A draft proposal capping the overtime hours of doctors working in medical institutions was submitted during a recent meeting of a panel of experts at the Health, Labor and Welfare Ministry. It condones up to 2,000 hours of overtime a year — or some 160 hours a month — for doctors at certain institutions providing crucial medical services to the local community, such as emergency treatment. While the logic behind the proposed cap is that such levels of overtime are vital to sustain the services provided at those institutions, 160 hours is twice the amount of overtime linked to death from overwork under a health ministry guideline. It must be carefully reviewed whether such a lax regulation is sufficient to protect the health of medical professionals.
The “work-style reform” legislation enacted last year set the first-ever legal limit on overtime, capping it at 720 hours a year and less than 100 hours a month, with the rule to be gradually enforced beginning this April. However, medical doctors will be exempt from the overtime cap for five years — given that under the medical practitioners law, doctors are in principle not allowed to reject patients’ requests for treatment. The proposal shown to the health ministry panel concerns overtime regulations for doctors beginning in 2024.
According to the proposal, the total overtime hours for doctors in general will be set at 960 hours a year (including work on off-duty days) and less than 100 hours a month. However, it calls for a much looser overtime regulation for doctors working at certain designated institutions that provide emergency treatment, perinatal care and specialized care like advanced cancer treatment — at up to 1,900 to 2,000 hours annually — on condition that measures will be taken to ensure the health of such doctors, such as a requirement that they must have at least nine hours of rest between work shifts and never work more than 28 hours at a single stretch. The regulation is set to be in place through fiscal 2035.
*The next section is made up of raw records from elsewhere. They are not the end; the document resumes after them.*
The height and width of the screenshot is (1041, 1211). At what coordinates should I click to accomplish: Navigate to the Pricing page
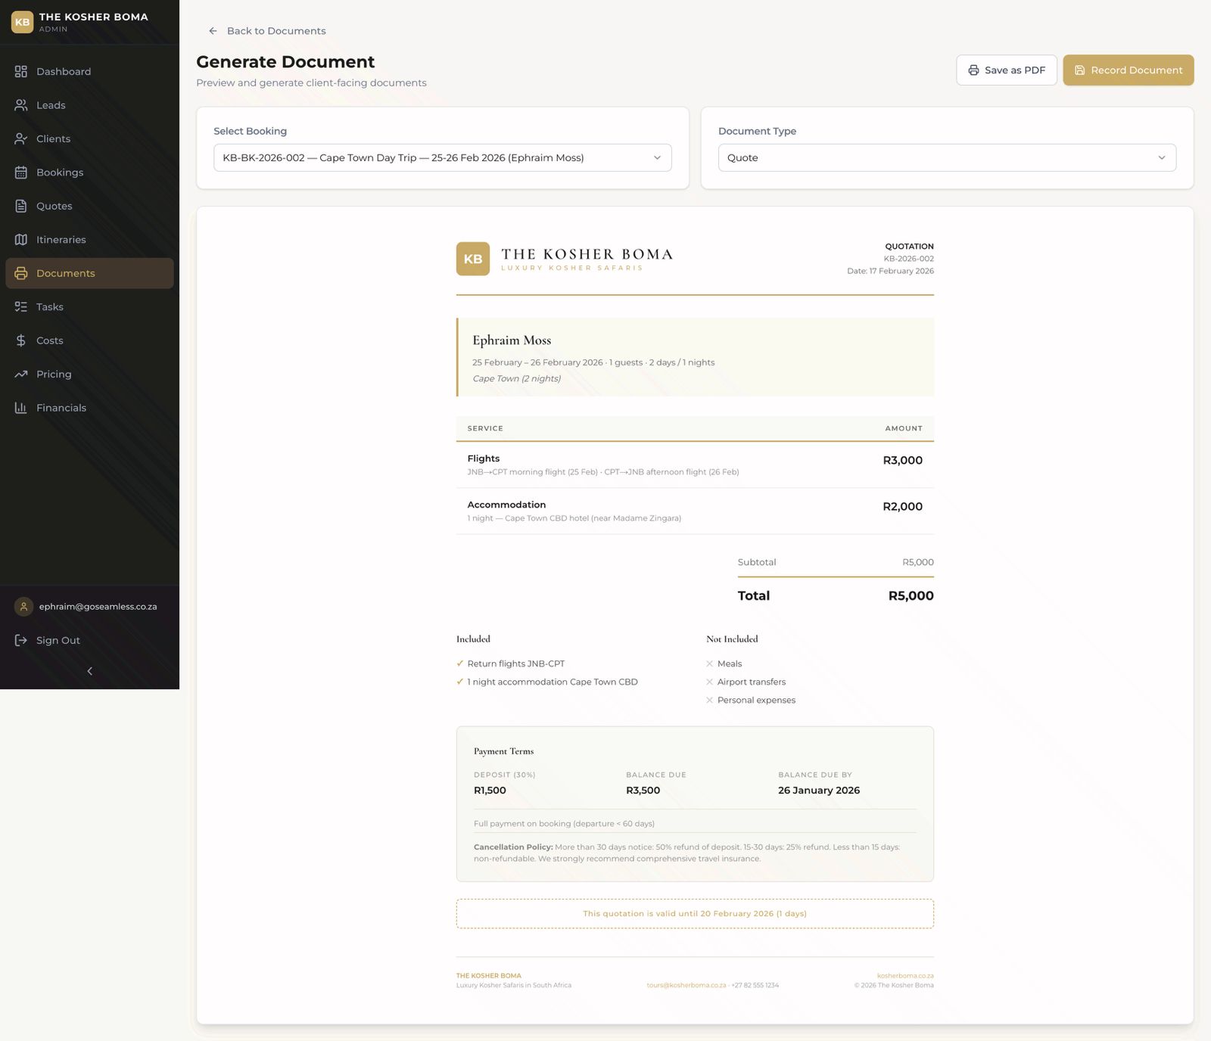(54, 374)
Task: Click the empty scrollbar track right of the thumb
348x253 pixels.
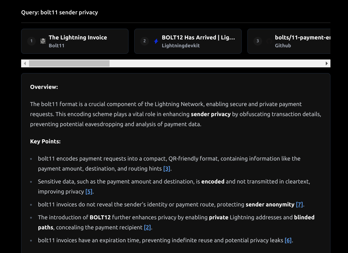Action: click(215, 63)
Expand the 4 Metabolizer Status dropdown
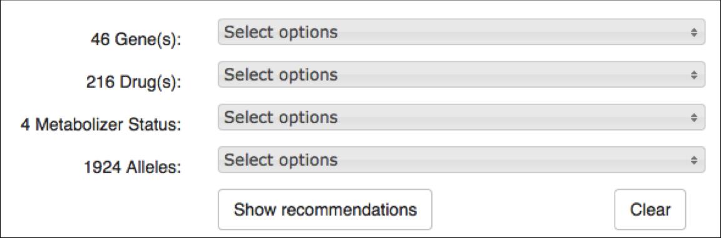This screenshot has width=721, height=238. [461, 117]
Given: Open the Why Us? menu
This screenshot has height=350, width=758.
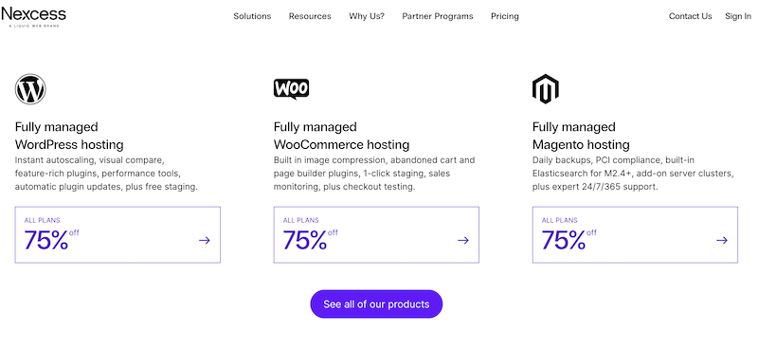Looking at the screenshot, I should tap(367, 16).
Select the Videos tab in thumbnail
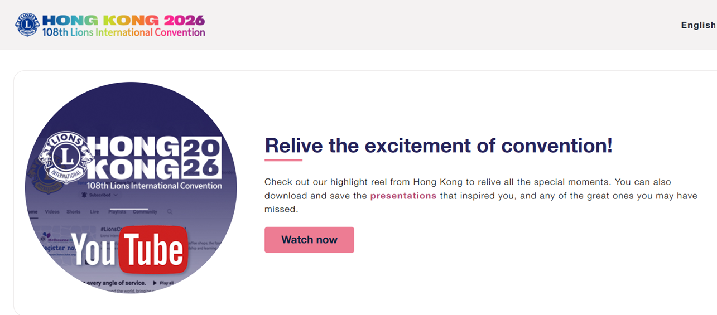Viewport: 717px width, 315px height. tap(52, 212)
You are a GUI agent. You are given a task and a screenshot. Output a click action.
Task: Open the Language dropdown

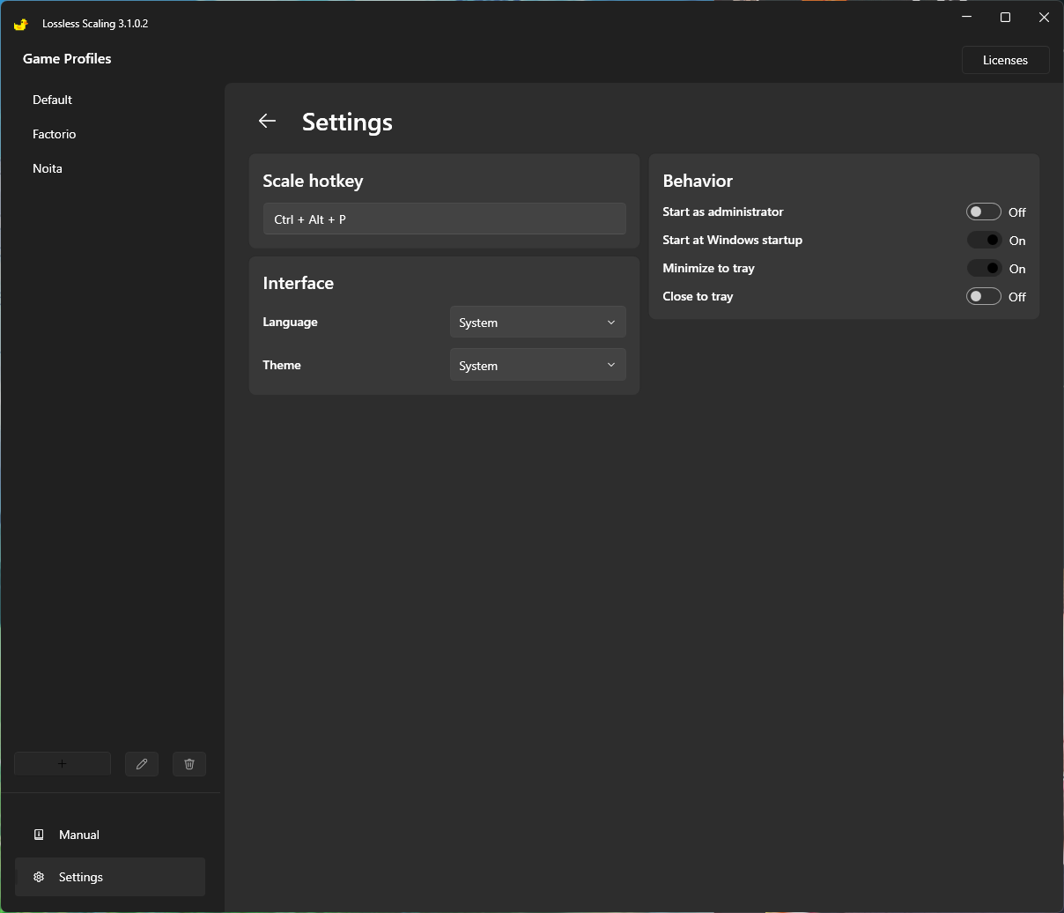pos(537,323)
The long hours and heavy workload of doctors at hospitals and other medical institutions in Japan have long been considered a serious problem. Some hospitals have been found to have agreements with their labor unions allowing their staff to work more than 200 hours of overtime a month — or have gotten staff to work overtime well beyond such labor agreements. The problem also came into focus during the controversy over Tokyo Medical University’s discrimination against female applicants to its medical school — which shed light on the issue of many women doctors finding it hard to continue with their career after having children due to the excessively long work hours at hospitals.
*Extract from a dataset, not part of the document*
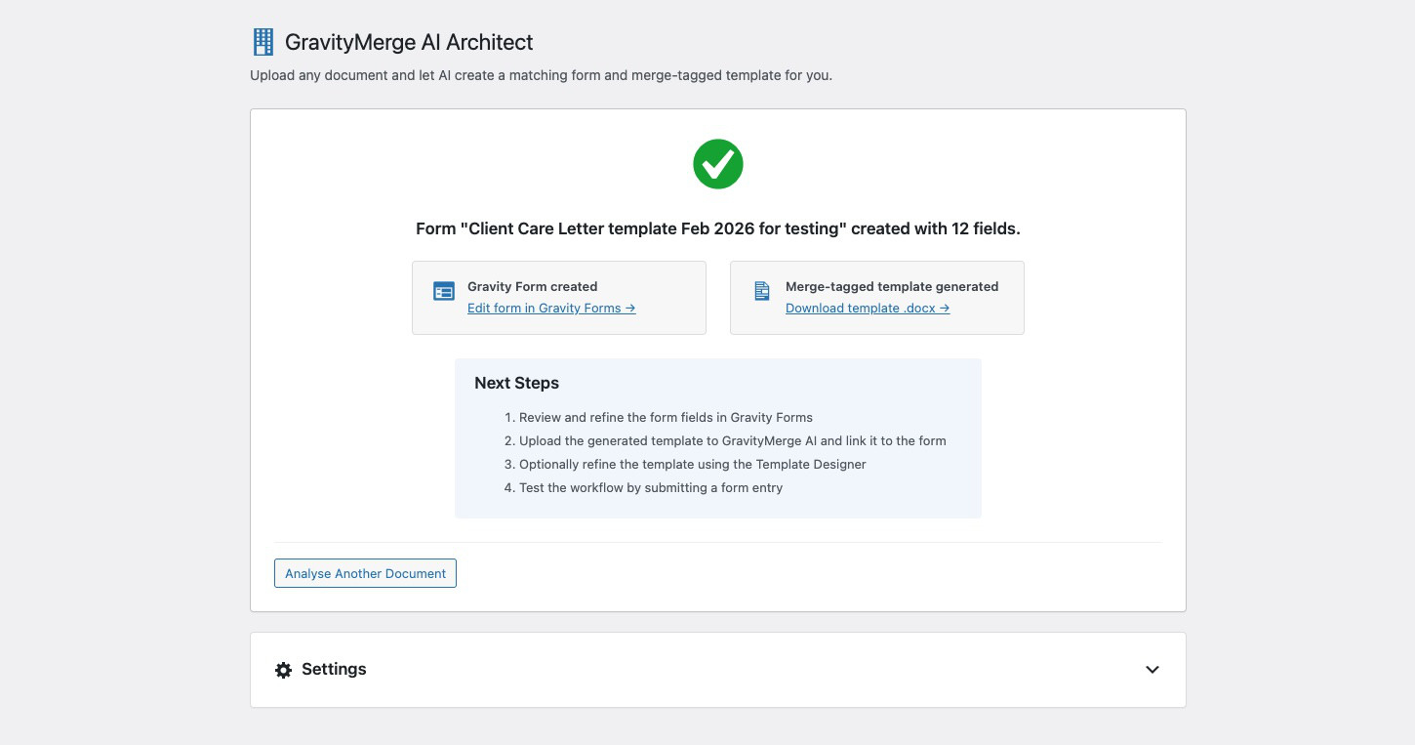Click the Merge-tagged template generated label
Image resolution: width=1415 pixels, height=745 pixels.
[x=891, y=287]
A health ministry survey shows that up to 40 percent of doctors at medical institutions work more than 80 hours of overtime a month — one of the thresholds under health ministry guidelines that link employee deaths to overwork. About 20 percent of the doctors put in more than 1,440 hours of overtime a year — including some 10 percent who clock 1,920 hours (double the 960-hour threshold) or more. Many of the hospitals providing emergency treatment and university-run institutions are believed to employ doctors who work such excessive overtime. During a December meeting of the health ministry panel, a member who heads a hospital operator reportedly said that only about 30 percent of medical institutions cap a doctor’s continuous work shift at less than 28 hours.
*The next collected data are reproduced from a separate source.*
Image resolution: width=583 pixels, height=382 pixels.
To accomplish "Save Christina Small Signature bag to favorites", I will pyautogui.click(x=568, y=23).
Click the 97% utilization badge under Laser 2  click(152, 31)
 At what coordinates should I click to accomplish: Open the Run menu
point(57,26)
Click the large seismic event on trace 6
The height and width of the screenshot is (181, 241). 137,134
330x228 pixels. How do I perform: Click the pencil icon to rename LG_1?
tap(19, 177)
Behind the proposed annual overtime cap of up to 2,000 hours is the current situation in which many doctors indeed log such long overtime hours — and the concern that in order to sustain the operation of many crucial medical institutions, such doctors’ hours cannot be radically reduced within the next five years to 2024. However, that would mean condoning the status quo of the doctors’ heavy workload and long hours until the mid-2030s.
The overtime regulation is supposed to be introduced as a measure to stop overwork that imperils employees’ physical and mental health, and it would be ironic that such a regulation effectively authorizes the doctors’ heavy workload as something inevitable and allow overtime hours up to double the level associated with the risk of death from overwork. One wonders if a different standard should be applied for protecting the health of medical doctors than for workers in general.
Other measures are being considered for reducing hospital doctors’ workload, such as delegating tasks currently performed by doctors to other hospital staff when possible. Along with such efforts, more steps to protect the health of doctors should be explored, including a more effective regulation to reduce their overtime hours.